Sans revenu, pas de changement de pratiques
Si la Pac n’ose pas aller plus loin dans l’application de ses ambitions climatiques, c’est peut-être que la survie du modèle agricole est en jeu. « En France, sans aide Pac, 40 % des exploitants ne dégageraient pas de revenu », prévient Vincent Chatellier, chercheur à l’Inrae. Cette forte dépendance des revenus aux aides, l’impossibilité d’avoir une réorientation favorable à toutes les productions, complique la réorientation des aides vers plus d’environnement.
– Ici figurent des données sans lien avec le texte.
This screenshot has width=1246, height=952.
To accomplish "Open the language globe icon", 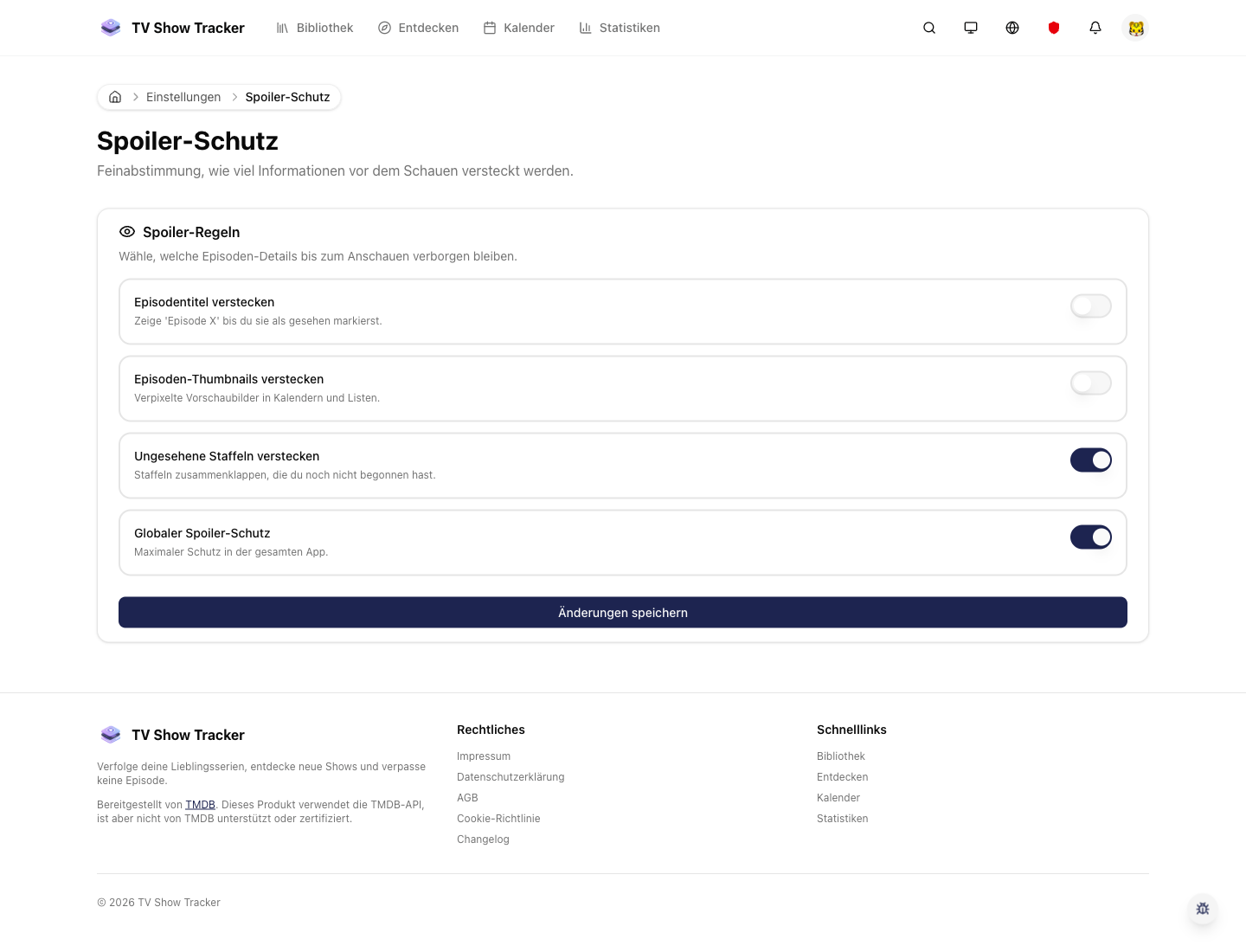I will tap(1012, 28).
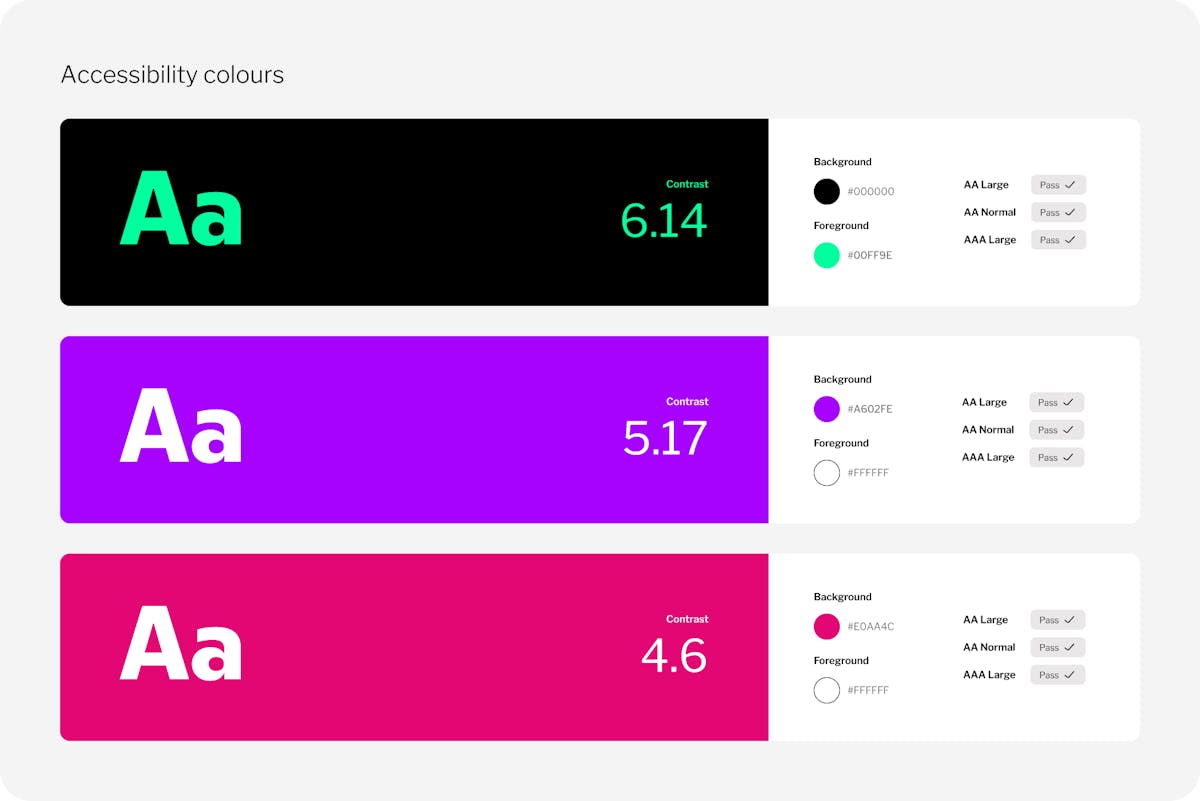Click AA Large Pass badge in pink card
Image resolution: width=1200 pixels, height=801 pixels.
pyautogui.click(x=1058, y=620)
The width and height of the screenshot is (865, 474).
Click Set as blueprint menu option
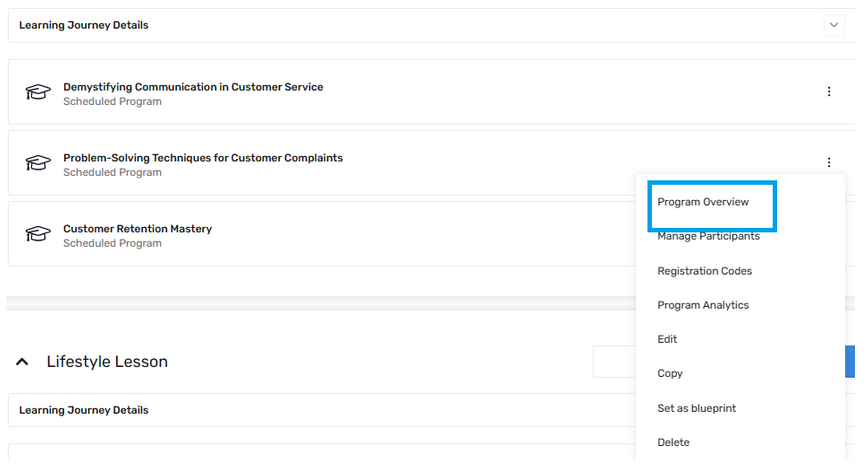(x=696, y=408)
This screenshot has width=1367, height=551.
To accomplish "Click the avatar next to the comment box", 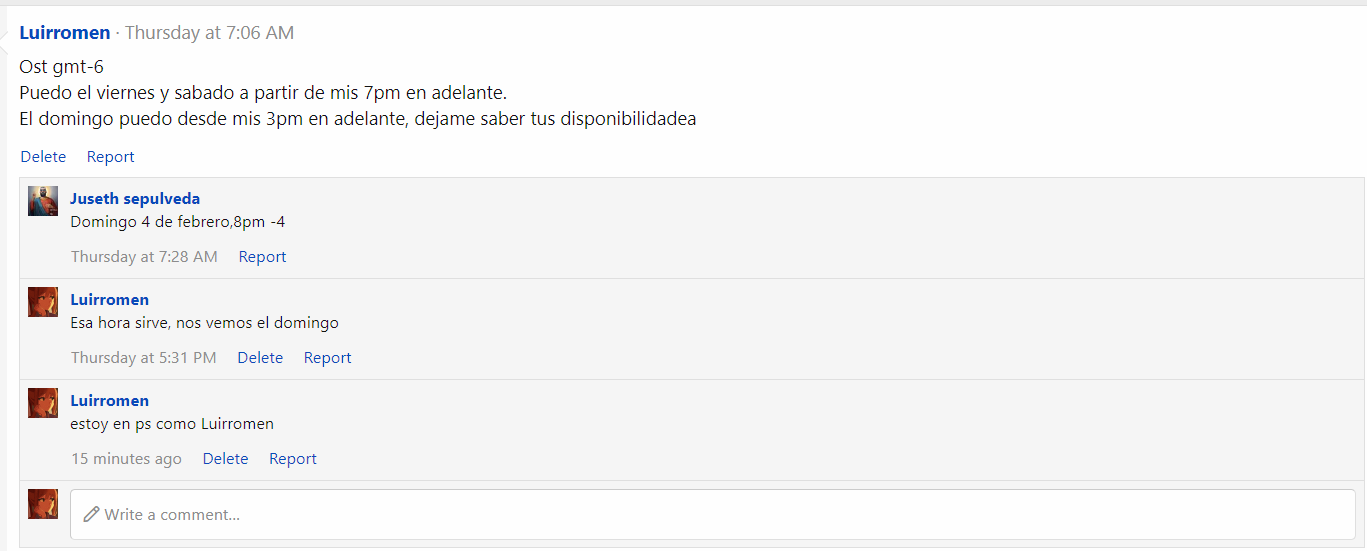I will [x=43, y=504].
Faire plus d’environnement à budget constant est d’autant plus délicat qu’il est difficile d’intégrer le coût des progrès environnementaux sur les prix de vente. »
Taxer les phytos
Pour autant, l’Europe doit relever un certain nombre de défis environnementaux. Les chercheurs de l’Inrae ont simulé différentes pistes pour une meilleure prise en compte de ces objectifs par la Pac, sans pénaliser le revenu des agriculteurs.
La première hypothèse consiste à taxer les phytos, sans taxer les agriculteurs. « La réduction de l’usage des pesticides est un objectif de longue date sur lequel la Pac n’a pas eu d’efficacité », rappelle Fabienne Féménia. La chercheuse a travaillé sur les conséquences d’une taxe de 100 %, soit un doublement du prix des phytosanitaires. « Nos modèles montrent que cela réduirait leur consommation de 25 %, ce qui aurait un impact de 9 % sur les rendements. Cela entraînerait une perte de revenu de 165 €/ha en moyenne, avec des écarts de 84 € en orge et jusqu’à 242 € en betterave », estime la chercheuse. Le montant de cette taxe serait reversé sous forme d’une compensation à l’hectare, calculée par culture et par région. « Cette compensation irait de 61 € en orge à 223 € en betterave. Ce qui limiterait, en moyenne, la perte à 20 €/ha, a chiffré Fabienne Féménia. Les petits utilisateurs de phytosanitaires seraient même gagnants. »
Un accord mondial encourage à réduire de 30 % les émissions de méthane entre 2020 et 2030. L’élevage bovin est l’un des principaux secteurs émetteurs. Des chercheurs de l’Inrae ont donc travaillé sur la réduction des émissions de méthane des vaches laitières par le biais de leur alimentation. « Une diminution est possible mais limitée, analyse Élodie Letort, de l’Inrae Bretagne-Normandie. Un paiement pour service climatique de 5 € par kilo de méthane non émis encouragerait à une réduction des rejets de 14 %. Mais cela induirait une baisse des surfaces en prairies du fait de changement de pratiques alimentaires. » Pas simple de concilier environnement et économie.